***** Available records *****

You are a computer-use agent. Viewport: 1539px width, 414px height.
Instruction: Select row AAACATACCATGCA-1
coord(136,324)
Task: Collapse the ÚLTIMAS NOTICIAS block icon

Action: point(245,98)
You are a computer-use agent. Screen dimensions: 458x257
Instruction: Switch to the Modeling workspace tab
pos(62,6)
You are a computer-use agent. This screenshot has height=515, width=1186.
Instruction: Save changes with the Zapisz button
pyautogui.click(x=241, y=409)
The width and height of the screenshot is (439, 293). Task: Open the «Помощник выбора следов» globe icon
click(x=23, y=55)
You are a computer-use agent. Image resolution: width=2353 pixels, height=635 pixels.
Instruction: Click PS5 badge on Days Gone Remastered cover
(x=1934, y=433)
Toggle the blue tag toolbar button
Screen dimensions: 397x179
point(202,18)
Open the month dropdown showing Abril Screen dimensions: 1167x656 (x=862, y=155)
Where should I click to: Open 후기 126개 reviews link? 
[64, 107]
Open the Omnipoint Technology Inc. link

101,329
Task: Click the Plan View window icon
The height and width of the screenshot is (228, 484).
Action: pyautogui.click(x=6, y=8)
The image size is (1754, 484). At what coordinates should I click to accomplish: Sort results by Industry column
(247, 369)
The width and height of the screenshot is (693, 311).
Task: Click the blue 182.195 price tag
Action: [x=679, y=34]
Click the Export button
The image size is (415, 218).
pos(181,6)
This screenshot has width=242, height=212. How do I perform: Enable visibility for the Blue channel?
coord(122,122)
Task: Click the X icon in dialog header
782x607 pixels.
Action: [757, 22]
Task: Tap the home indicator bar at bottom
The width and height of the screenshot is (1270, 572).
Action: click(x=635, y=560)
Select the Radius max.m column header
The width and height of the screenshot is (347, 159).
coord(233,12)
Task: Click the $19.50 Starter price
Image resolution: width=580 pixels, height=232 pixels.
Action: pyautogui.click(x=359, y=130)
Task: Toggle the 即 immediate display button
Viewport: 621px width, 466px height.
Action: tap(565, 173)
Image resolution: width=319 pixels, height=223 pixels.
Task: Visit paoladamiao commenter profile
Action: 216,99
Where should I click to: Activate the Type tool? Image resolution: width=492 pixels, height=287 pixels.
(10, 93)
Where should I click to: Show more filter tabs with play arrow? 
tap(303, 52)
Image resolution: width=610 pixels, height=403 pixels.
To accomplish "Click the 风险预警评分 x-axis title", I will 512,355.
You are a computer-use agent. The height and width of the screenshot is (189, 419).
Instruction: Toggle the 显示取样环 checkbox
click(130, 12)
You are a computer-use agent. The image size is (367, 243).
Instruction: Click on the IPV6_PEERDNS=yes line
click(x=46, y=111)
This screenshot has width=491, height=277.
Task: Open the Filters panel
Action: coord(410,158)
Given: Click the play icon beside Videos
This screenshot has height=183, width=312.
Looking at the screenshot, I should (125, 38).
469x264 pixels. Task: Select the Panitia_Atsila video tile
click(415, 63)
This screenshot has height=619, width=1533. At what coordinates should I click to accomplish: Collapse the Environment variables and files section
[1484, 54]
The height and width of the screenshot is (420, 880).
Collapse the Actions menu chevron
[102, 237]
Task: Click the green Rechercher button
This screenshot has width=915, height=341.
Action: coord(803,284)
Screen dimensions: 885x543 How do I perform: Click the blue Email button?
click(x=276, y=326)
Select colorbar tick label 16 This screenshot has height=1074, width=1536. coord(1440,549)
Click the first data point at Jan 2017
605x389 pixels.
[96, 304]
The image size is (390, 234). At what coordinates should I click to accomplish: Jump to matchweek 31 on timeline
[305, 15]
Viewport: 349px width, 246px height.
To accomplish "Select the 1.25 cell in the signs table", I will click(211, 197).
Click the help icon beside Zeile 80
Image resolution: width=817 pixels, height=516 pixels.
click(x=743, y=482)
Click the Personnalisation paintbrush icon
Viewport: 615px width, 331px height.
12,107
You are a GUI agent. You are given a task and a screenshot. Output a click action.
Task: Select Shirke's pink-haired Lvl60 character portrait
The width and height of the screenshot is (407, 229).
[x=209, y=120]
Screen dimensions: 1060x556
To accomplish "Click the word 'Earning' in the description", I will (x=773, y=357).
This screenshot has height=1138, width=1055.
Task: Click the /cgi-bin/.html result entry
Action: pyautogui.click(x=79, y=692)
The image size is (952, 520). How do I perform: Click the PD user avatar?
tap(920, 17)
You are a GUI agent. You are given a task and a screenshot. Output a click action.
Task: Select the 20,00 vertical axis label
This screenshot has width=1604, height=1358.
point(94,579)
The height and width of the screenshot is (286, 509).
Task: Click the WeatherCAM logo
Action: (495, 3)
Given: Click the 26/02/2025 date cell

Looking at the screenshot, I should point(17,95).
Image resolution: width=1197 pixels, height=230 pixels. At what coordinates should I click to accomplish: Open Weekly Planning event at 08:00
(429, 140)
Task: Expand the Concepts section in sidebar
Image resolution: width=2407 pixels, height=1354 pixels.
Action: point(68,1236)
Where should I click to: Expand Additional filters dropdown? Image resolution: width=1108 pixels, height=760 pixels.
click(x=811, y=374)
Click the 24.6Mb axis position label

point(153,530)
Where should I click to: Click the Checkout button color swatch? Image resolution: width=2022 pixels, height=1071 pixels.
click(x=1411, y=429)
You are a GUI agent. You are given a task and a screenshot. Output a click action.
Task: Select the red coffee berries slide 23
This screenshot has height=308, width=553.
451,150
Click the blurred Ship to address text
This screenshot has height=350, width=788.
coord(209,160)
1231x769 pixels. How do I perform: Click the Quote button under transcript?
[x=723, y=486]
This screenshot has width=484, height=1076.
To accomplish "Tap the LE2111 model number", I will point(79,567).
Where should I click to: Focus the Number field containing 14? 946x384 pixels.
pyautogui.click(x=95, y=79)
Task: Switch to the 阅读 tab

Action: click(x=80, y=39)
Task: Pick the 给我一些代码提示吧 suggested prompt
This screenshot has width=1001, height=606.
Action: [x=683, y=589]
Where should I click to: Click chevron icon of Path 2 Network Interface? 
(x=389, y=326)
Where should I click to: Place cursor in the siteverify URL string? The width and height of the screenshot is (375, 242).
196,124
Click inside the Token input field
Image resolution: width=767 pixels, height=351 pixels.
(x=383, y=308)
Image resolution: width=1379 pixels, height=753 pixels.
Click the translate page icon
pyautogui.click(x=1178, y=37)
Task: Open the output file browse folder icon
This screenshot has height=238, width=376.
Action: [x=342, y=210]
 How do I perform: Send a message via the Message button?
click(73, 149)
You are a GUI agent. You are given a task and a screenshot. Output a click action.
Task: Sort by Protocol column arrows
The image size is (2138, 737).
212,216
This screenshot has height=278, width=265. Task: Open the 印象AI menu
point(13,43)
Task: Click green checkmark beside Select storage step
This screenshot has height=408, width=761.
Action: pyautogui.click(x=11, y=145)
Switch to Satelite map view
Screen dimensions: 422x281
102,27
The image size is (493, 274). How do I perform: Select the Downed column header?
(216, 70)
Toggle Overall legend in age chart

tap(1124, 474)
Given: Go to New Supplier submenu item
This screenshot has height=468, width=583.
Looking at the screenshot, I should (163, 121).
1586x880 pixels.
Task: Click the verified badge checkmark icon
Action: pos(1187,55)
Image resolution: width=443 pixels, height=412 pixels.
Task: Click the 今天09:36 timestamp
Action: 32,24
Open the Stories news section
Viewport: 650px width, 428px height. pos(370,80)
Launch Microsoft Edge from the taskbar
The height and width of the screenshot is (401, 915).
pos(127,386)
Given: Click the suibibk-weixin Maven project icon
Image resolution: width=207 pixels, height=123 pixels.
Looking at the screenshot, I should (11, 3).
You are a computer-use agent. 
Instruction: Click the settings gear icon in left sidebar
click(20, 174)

*****

▶ [Directions]:
Print only these lines, please. They run from the start of the entries above to the line containing "You are a computer-use agent. This", both ends included, and must match exactly.

▶ [Solution to this exercise]:
You are a computer-use agent. Viewport: 1539px width, 414px height.
Instruction: Select row AAACATACCATGCA-1
coord(136,324)
Task: Collapse the ÚLTIMAS NOTICIAS block icon

Action: point(245,98)
You are a computer-use agent. Screen dimensions: 458x257
Instruction: Switch to the Modeling workspace tab
pos(62,6)
You are a computer-use agent. This screenshot has height=515, width=1186.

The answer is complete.